The museum’s organizers had expected to draw in 2.5 million visitors a year, and Daniels said they projected 1.5 million from its opening through the rest of 2014.

Organizers said they see the numbers as a strong start for the ground zero museum, which had faced questions about its $24 ticket price.

“We feel great about the numbers,” Daniels said.

With admissions sales expected to cover much of the $63 million-a-year cost of running the museum and memorial, attendance is key to the museum’s finances.

But the fee has drawn criticism from some Sept. 11 victims’ relatives who see it as prohibitively steep, though some other victims’ families argue it’s needed to keep the museum financially healthy.

The museum also faced several flaps in its first weeks, including complaints about a gift shop where wares initially included a U.S.-map-shaped platter with heart symbols marking where the hijacked planes struck on Sept. 11, 2001.

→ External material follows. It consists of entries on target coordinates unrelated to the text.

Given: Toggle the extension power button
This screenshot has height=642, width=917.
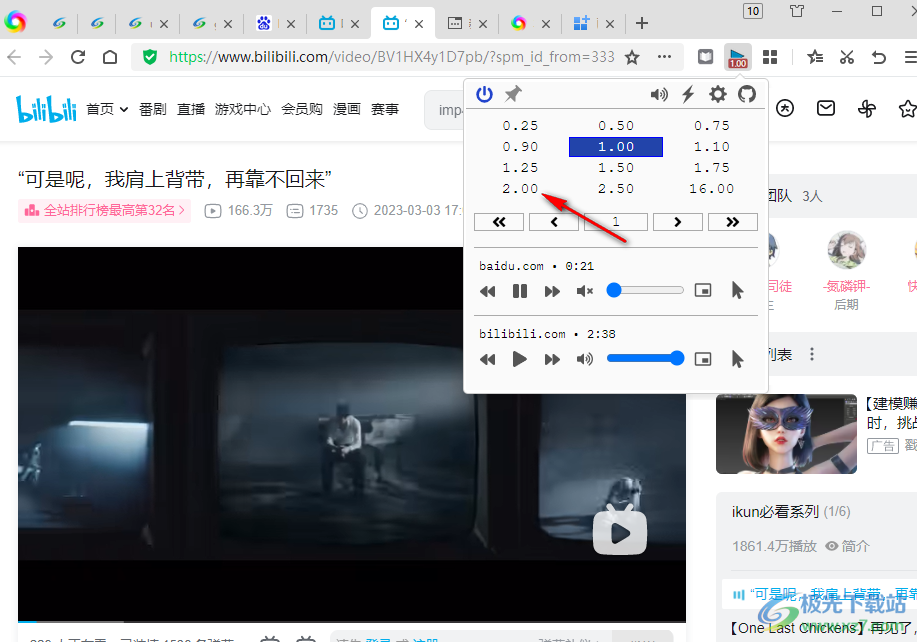Looking at the screenshot, I should pyautogui.click(x=484, y=94).
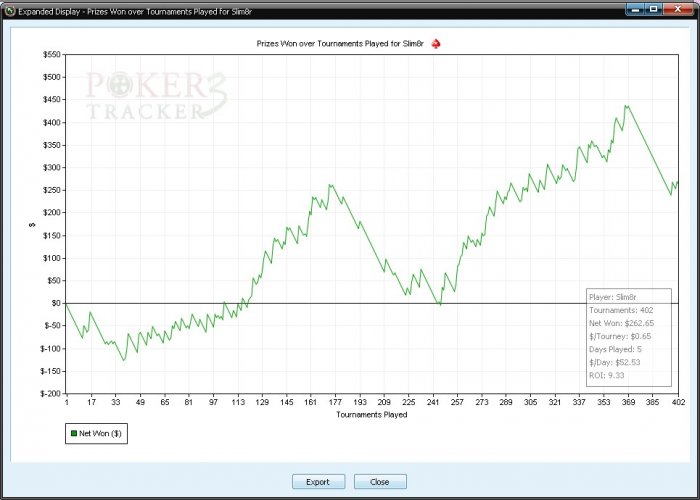The image size is (700, 500).
Task: Click the Export button
Action: [318, 482]
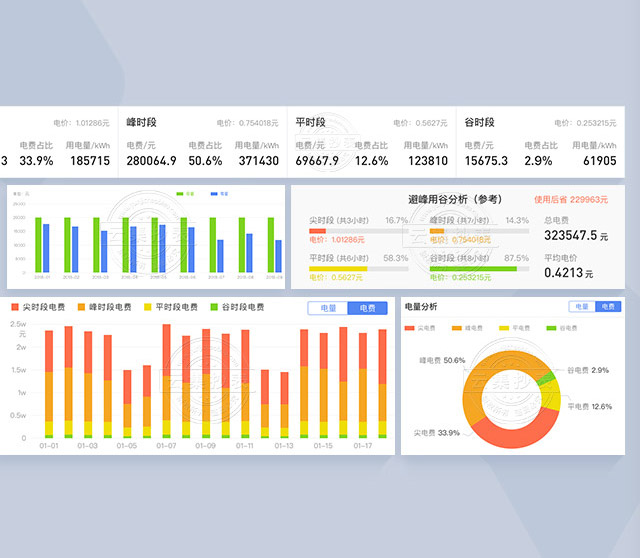Switch 电量分析 donut chart to 电量
640x558 pixels.
(x=581, y=307)
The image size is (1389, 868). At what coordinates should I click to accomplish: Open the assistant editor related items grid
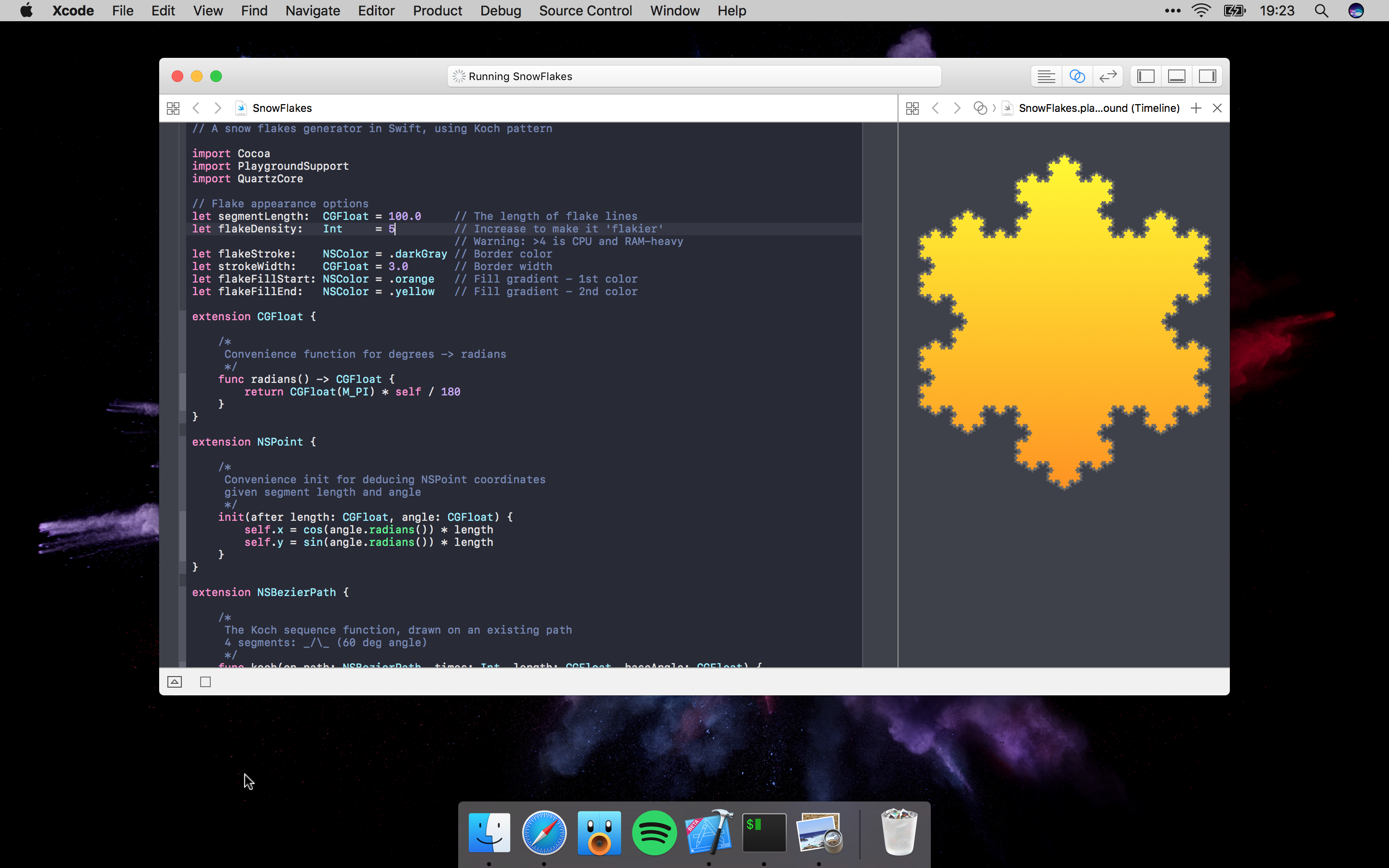912,108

That specific piece is no longer sold in the gift shop, and Daniels has pledged to seek more input on products from victims’ relatives on the museum board.

While visitors from around the world converge on ground zero, the museum has stirred mixed feelings among New Yorkers.

“It’s too political for me,” Brooklyn engineering student Ako Morie, 35, said.

For Staten Island resident Pam Gregory, revisiting Sept. 11 at the museum was “like reliving it again.”

Early data, however, shows more museumgoers are from New York state than any other, and New Jersey is third after California, Daniels said.

“It’s quite amazing — very sad, but necessary,” Gregory added. “Absolutely necessary.”